* _WHAT IS BEING ASKED_:
Your task is to retype every entry exactly, omitting nothing.

* _Dataset excerpts_:
────────────────────

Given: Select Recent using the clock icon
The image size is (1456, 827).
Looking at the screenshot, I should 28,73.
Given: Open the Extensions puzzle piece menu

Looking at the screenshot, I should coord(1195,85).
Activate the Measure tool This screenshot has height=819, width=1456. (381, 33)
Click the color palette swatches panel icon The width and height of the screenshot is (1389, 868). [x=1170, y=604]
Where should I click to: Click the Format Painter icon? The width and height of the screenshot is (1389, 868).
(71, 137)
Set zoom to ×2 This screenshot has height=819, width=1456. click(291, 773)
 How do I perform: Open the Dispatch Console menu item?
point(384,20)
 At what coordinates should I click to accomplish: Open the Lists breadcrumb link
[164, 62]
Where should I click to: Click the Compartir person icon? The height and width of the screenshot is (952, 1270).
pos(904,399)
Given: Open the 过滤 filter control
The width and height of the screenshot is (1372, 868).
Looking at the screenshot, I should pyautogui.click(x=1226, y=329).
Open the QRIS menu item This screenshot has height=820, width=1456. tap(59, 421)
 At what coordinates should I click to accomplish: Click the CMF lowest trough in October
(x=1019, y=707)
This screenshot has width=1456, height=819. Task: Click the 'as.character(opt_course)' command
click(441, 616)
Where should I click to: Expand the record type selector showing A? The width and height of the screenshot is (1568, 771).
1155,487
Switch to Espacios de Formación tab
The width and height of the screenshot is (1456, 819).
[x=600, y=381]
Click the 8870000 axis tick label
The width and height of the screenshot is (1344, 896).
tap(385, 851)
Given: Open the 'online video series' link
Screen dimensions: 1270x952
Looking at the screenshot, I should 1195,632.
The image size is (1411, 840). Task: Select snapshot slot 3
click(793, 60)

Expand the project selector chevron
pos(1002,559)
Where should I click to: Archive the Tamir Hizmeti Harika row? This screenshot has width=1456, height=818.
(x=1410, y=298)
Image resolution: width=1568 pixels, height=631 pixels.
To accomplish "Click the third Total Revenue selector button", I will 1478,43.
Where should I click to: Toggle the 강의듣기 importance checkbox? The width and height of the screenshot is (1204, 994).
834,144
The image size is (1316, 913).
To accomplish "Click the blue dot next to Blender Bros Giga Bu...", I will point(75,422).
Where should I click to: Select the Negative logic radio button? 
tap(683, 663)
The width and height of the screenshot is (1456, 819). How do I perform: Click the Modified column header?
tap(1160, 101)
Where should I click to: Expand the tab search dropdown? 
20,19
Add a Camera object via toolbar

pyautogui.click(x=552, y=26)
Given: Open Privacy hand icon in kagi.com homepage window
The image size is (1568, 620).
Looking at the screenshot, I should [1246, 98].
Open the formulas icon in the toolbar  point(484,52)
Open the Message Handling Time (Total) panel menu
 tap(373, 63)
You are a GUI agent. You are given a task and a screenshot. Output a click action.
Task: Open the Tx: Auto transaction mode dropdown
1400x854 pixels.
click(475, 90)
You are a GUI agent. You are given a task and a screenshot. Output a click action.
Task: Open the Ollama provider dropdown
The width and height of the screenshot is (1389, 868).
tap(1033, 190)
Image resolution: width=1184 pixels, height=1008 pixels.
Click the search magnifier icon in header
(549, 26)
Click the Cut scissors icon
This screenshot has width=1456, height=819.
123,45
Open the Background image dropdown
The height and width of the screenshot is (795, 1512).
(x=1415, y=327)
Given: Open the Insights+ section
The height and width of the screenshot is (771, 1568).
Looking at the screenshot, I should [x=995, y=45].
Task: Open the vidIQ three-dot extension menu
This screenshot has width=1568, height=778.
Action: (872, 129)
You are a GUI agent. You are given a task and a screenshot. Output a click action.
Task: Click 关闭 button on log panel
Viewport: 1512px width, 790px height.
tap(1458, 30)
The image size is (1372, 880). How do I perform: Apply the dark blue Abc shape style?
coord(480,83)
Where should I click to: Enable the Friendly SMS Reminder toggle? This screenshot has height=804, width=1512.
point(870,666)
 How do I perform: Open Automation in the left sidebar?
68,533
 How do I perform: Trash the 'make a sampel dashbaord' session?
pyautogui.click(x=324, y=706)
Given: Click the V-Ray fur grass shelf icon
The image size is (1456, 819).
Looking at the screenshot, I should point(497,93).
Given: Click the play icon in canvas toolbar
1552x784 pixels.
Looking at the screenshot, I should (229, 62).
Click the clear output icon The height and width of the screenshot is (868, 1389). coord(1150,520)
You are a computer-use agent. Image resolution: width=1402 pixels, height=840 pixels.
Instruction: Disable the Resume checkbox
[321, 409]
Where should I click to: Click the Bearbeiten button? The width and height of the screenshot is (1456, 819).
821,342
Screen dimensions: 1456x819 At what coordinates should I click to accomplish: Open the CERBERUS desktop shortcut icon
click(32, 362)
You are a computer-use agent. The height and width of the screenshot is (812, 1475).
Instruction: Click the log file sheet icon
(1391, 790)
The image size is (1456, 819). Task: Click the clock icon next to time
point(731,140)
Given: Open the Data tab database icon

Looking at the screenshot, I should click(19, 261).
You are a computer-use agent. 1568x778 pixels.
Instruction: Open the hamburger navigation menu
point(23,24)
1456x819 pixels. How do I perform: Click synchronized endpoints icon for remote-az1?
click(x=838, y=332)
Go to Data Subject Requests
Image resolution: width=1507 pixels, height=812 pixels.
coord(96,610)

────────────────────

* _ANSWER SECTION_:
Given: Select Recent using the clock icon
The image size is (1456, 827).
Looking at the screenshot, I should 28,73.
Given: Open the Extensions puzzle piece menu

Looking at the screenshot, I should coord(1195,85).
Activate the Measure tool This screenshot has height=819, width=1456. (381, 33)
Click the color palette swatches panel icon The width and height of the screenshot is (1389, 868). [x=1170, y=604]
Where should I click to: Click the Format Painter icon? The width and height of the screenshot is (1389, 868).
(71, 137)
Set zoom to ×2 This screenshot has height=819, width=1456. click(291, 773)
 How do I perform: Open the Dispatch Console menu item?
point(384,20)
 At what coordinates should I click to accomplish: Open the Lists breadcrumb link
[164, 62]
Where should I click to: Click the Compartir person icon? The height and width of the screenshot is (952, 1270).
pos(904,399)
Given: Open the 过滤 filter control
The width and height of the screenshot is (1372, 868).
Looking at the screenshot, I should pyautogui.click(x=1226, y=329).
Open the QRIS menu item This screenshot has height=820, width=1456. tap(59, 421)
 At what coordinates should I click to accomplish: Click the CMF lowest trough in October
(x=1019, y=707)
This screenshot has width=1456, height=819. Task: Click the 'as.character(opt_course)' command
click(441, 616)
Where should I click to: Expand the record type selector showing A? The width and height of the screenshot is (1568, 771).
1155,487
Switch to Espacios de Formación tab
The width and height of the screenshot is (1456, 819).
[x=600, y=381]
Click the 8870000 axis tick label
The width and height of the screenshot is (1344, 896).
tap(385, 851)
Given: Open the 'online video series' link
Screen dimensions: 1270x952
Looking at the screenshot, I should 1195,632.
The image size is (1411, 840). Task: Select snapshot slot 3
click(793, 60)

Expand the project selector chevron
pos(1002,559)
Where should I click to: Archive the Tamir Hizmeti Harika row? This screenshot has width=1456, height=818.
(x=1410, y=298)
Image resolution: width=1568 pixels, height=631 pixels.
To accomplish "Click the third Total Revenue selector button", I will 1478,43.
Where should I click to: Toggle the 강의듣기 importance checkbox? The width and height of the screenshot is (1204, 994).
834,144
The image size is (1316, 913).
To accomplish "Click the blue dot next to Blender Bros Giga Bu...", I will point(75,422).
Where should I click to: Select the Negative logic radio button? 
tap(683, 663)
The width and height of the screenshot is (1456, 819). How do I perform: Click the Modified column header?
tap(1160, 101)
Where should I click to: Expand the tab search dropdown? 
20,19
Add a Camera object via toolbar

pyautogui.click(x=552, y=26)
Given: Open Privacy hand icon in kagi.com homepage window
The image size is (1568, 620).
Looking at the screenshot, I should [1246, 98].
Open the formulas icon in the toolbar  point(484,52)
Open the Message Handling Time (Total) panel menu
 tap(373, 63)
You are a GUI agent. You are given a task and a screenshot. Output a click action.
Task: Open the Tx: Auto transaction mode dropdown
1400x854 pixels.
click(475, 90)
You are a GUI agent. You are given a task and a screenshot. Output a click action.
Task: Open the Ollama provider dropdown
The width and height of the screenshot is (1389, 868).
tap(1033, 190)
Image resolution: width=1184 pixels, height=1008 pixels.
Click the search magnifier icon in header
(549, 26)
Click the Cut scissors icon
This screenshot has width=1456, height=819.
123,45
Open the Background image dropdown
The height and width of the screenshot is (795, 1512).
(x=1415, y=327)
Given: Open the Insights+ section
The height and width of the screenshot is (771, 1568).
Looking at the screenshot, I should [x=995, y=45].
Task: Open the vidIQ three-dot extension menu
This screenshot has width=1568, height=778.
Action: (872, 129)
You are a GUI agent. You are given a task and a screenshot. Output a click action.
Task: Click 关闭 button on log panel
Viewport: 1512px width, 790px height.
tap(1458, 30)
The image size is (1372, 880). How do I perform: Apply the dark blue Abc shape style?
coord(480,83)
Where should I click to: Enable the Friendly SMS Reminder toggle? This screenshot has height=804, width=1512.
point(870,666)
 How do I perform: Open Automation in the left sidebar?
68,533
 How do I perform: Trash the 'make a sampel dashbaord' session?
pyautogui.click(x=324, y=706)
Given: Click the V-Ray fur grass shelf icon
The image size is (1456, 819).
Looking at the screenshot, I should point(497,93).
Given: Click the play icon in canvas toolbar
1552x784 pixels.
Looking at the screenshot, I should (229, 62).
Click the clear output icon The height and width of the screenshot is (868, 1389). coord(1150,520)
You are a computer-use agent. Image resolution: width=1402 pixels, height=840 pixels.
Instruction: Disable the Resume checkbox
[321, 409]
Where should I click to: Click the Bearbeiten button? The width and height of the screenshot is (1456, 819).
821,342
Screen dimensions: 1456x819 At what coordinates should I click to accomplish: Open the CERBERUS desktop shortcut icon
click(32, 362)
You are a computer-use agent. The height and width of the screenshot is (812, 1475).
Instruction: Click the log file sheet icon
(1391, 790)
The image size is (1456, 819). Task: Click the clock icon next to time
point(731,140)
Given: Open the Data tab database icon

Looking at the screenshot, I should click(19, 261).
You are a computer-use agent. 1568x778 pixels.
Instruction: Open the hamburger navigation menu
point(23,24)
1456x819 pixels. How do I perform: Click synchronized endpoints icon for remote-az1?
click(x=838, y=332)
Go to Data Subject Requests
Image resolution: width=1507 pixels, height=812 pixels.
coord(96,610)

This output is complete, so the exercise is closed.